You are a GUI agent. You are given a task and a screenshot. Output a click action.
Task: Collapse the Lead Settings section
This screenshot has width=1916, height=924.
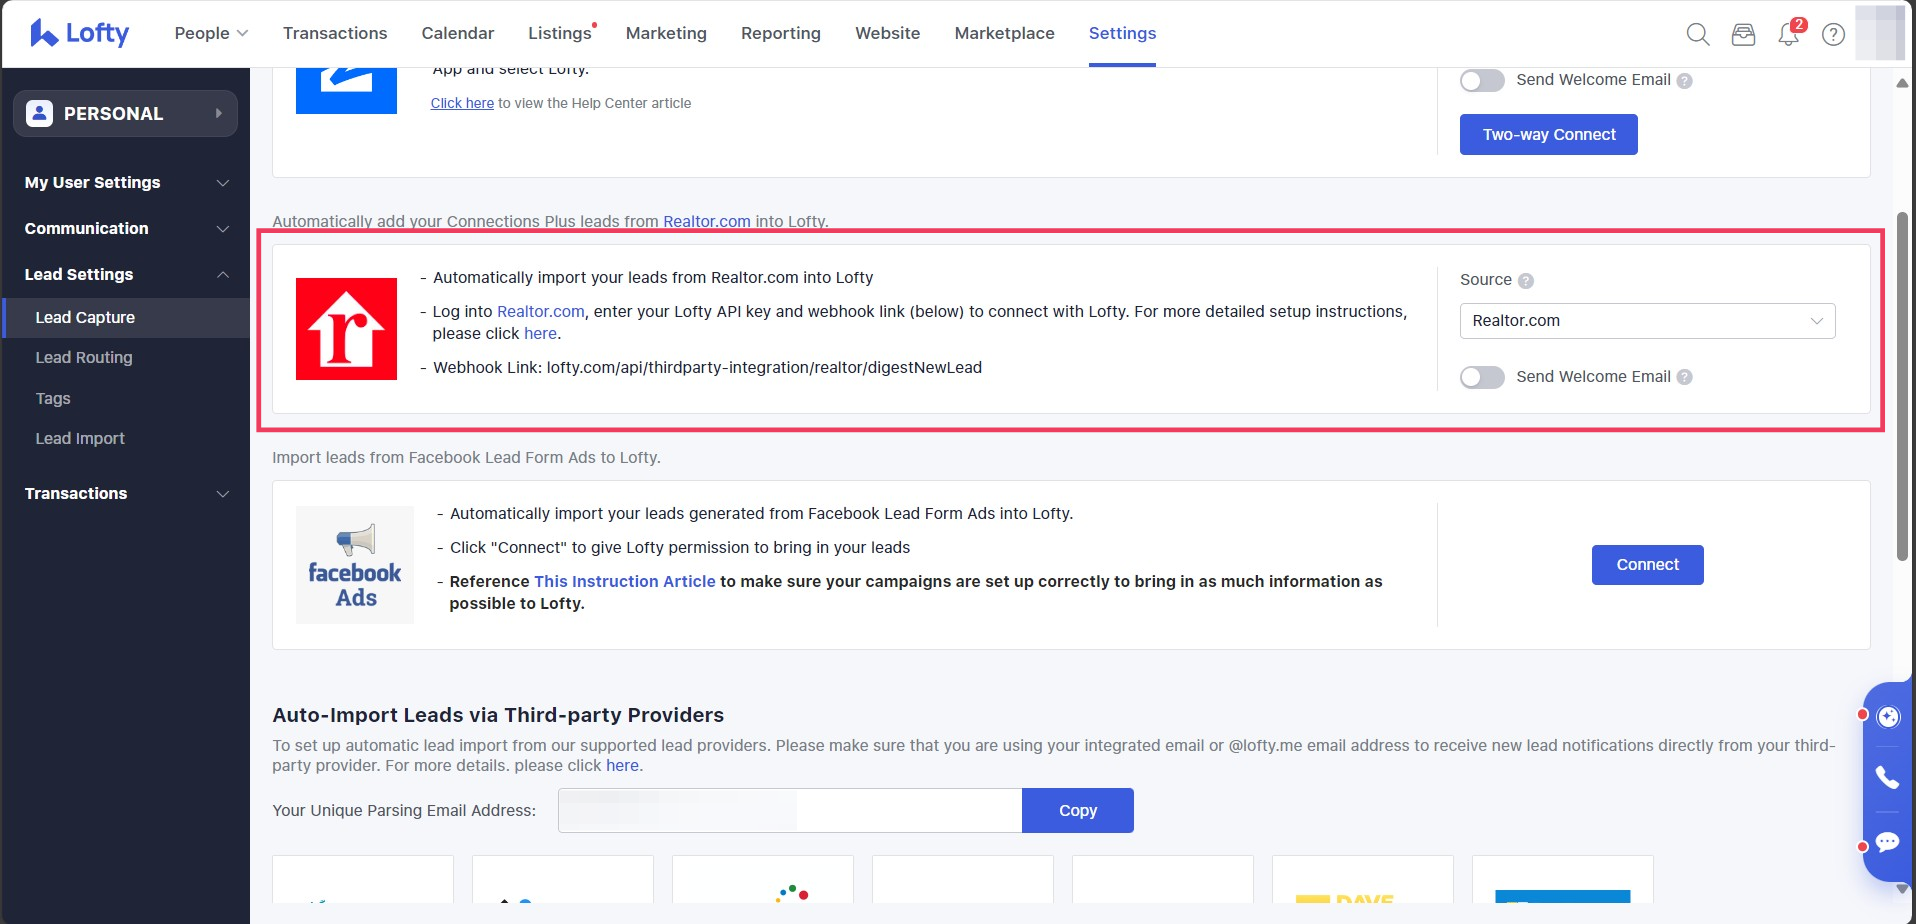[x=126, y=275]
★ ★ ★
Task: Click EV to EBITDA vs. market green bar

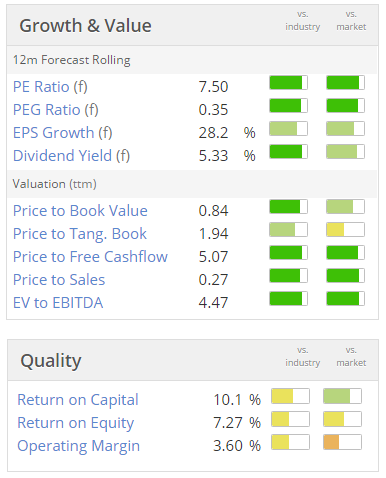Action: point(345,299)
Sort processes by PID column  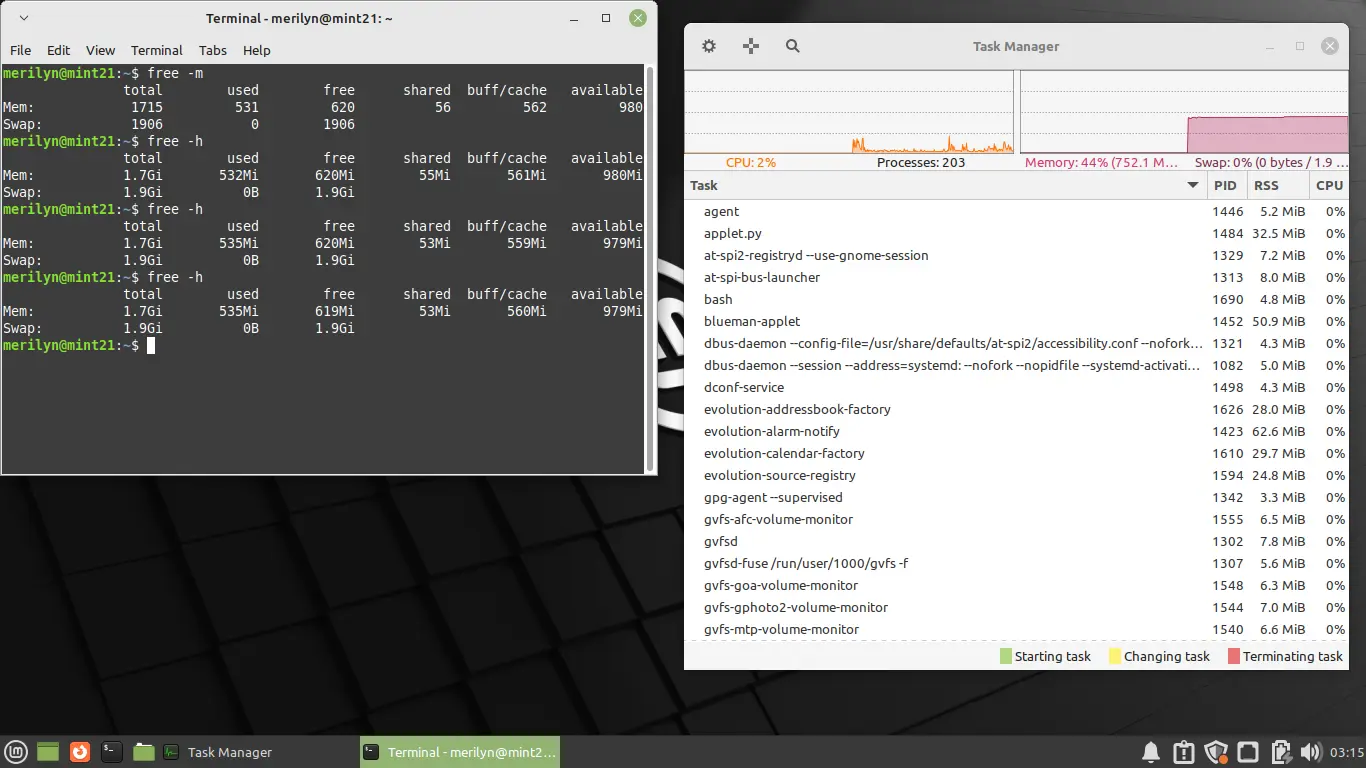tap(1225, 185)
★ ★ ★
Instructions to follow
Recast the lines from the line with "You are a GUI" to the line with "[x=126, y=275]" as a JSON list of strings, one string per line, skipping any blank lines. Leave the pictures out of the answer.

Finished exercise
[
  "You are a GUI agent. You are given a task and a screenshot. Output a click action.",
  "Task: Collapse the Lead Settings section",
  "This screenshot has width=1916, height=924.",
  "[x=126, y=275]"
]